1
votes

I am trying, in python 3.7, to join two files along a common attribute (ZCTA Zip Code number) and output a shapefile that contains the join along ZCTA and adds attribute Manufa_EMP (Manufacturing employment) and then change the projected coordinate system (PCS or CRS). However the shapefile that is being outputted by the following code is messing with the scale and size of the geographic projection of the file that is outputted. When I open the shapfile as a layer on a map in ArcMap and compare it to the first imported shapefile, the outputted one is projected as much much smaller. Does anyone know why this might be happening?

import sys
import pandas as pd
import geopandas as gpd
import numpy

# Set Working Directory
sys.path.append(r"G:\MAX-Filer\Collab\Labs-kbuzard-S18\Admin\Block Level Analysis")

# Read in gz.csv file as "ZCTA" Table
Table = pd.read_csv('DEC_00_SF3_DP3_with_ann.csv', skiprows = 1)

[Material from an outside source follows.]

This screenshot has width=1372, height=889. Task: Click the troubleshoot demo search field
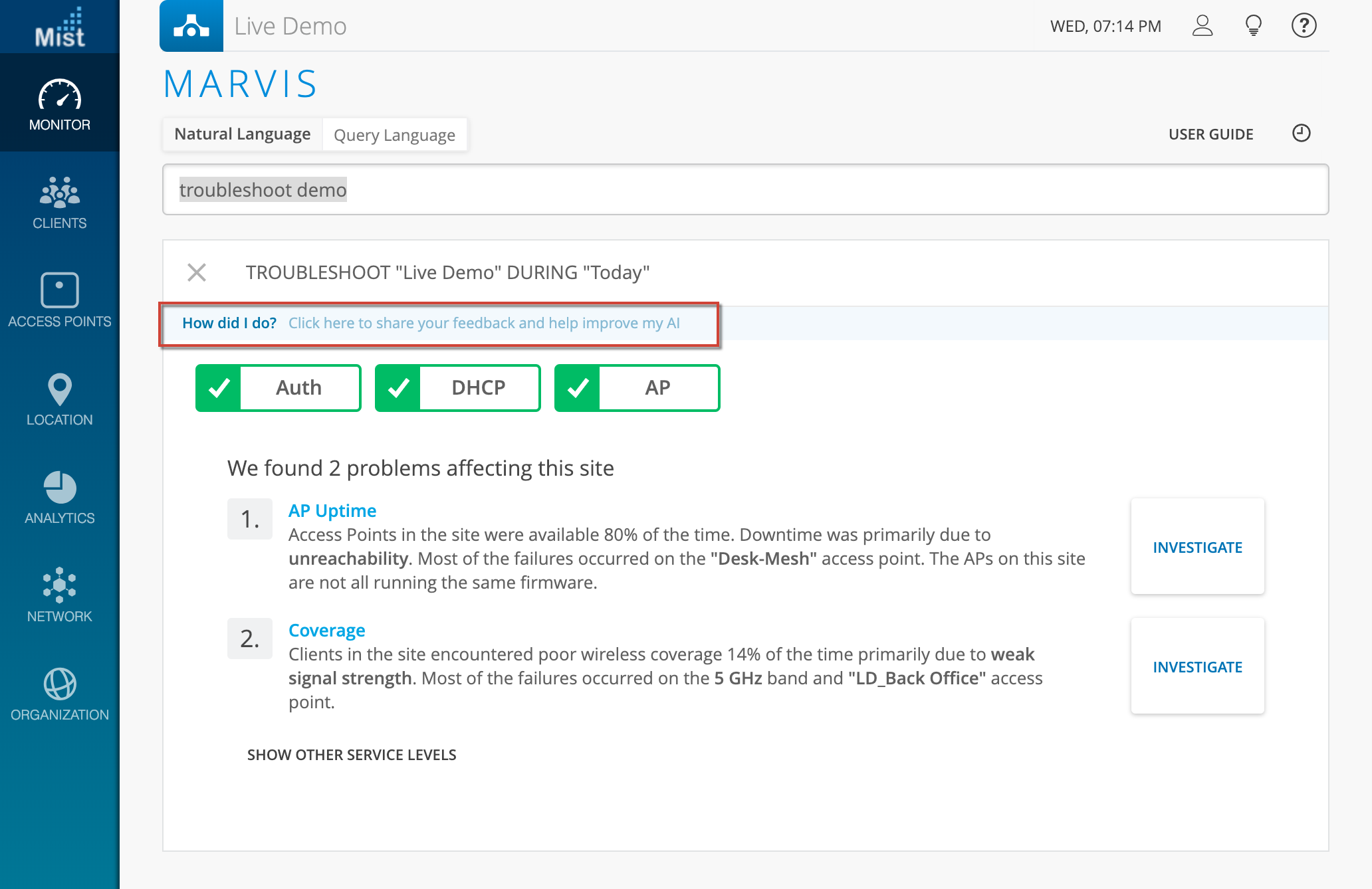(x=744, y=190)
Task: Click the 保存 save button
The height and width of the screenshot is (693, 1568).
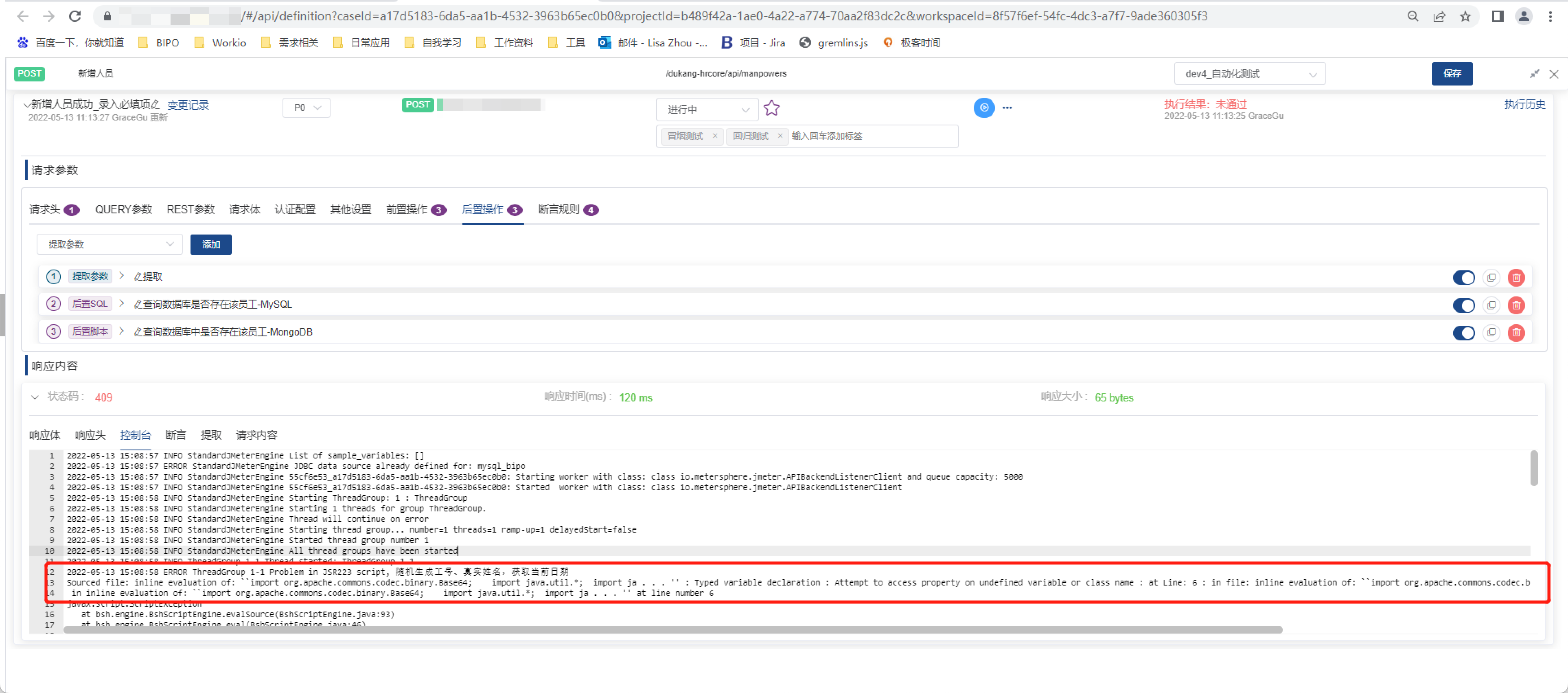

# Create new table "ZCTA_Manufa" with only Block ID and Total employment columns
Tab2 = Table.loc[:,["Id2", "Number; Employed civilian population 16 years and over - INDUSTRY - Manufacturing"]].values

# renaming headers
Tab2 = pd.DataFrame(data=Tab2, columns=["ZCTA5CE00", "Manufa_Emp"])

# Import Shapefile
zips = r"G:\MAX-Filer\Collab\Labs-kbuzard-S18\Admin\Block Level Analysis\tl_2010_06_zcta500.shp"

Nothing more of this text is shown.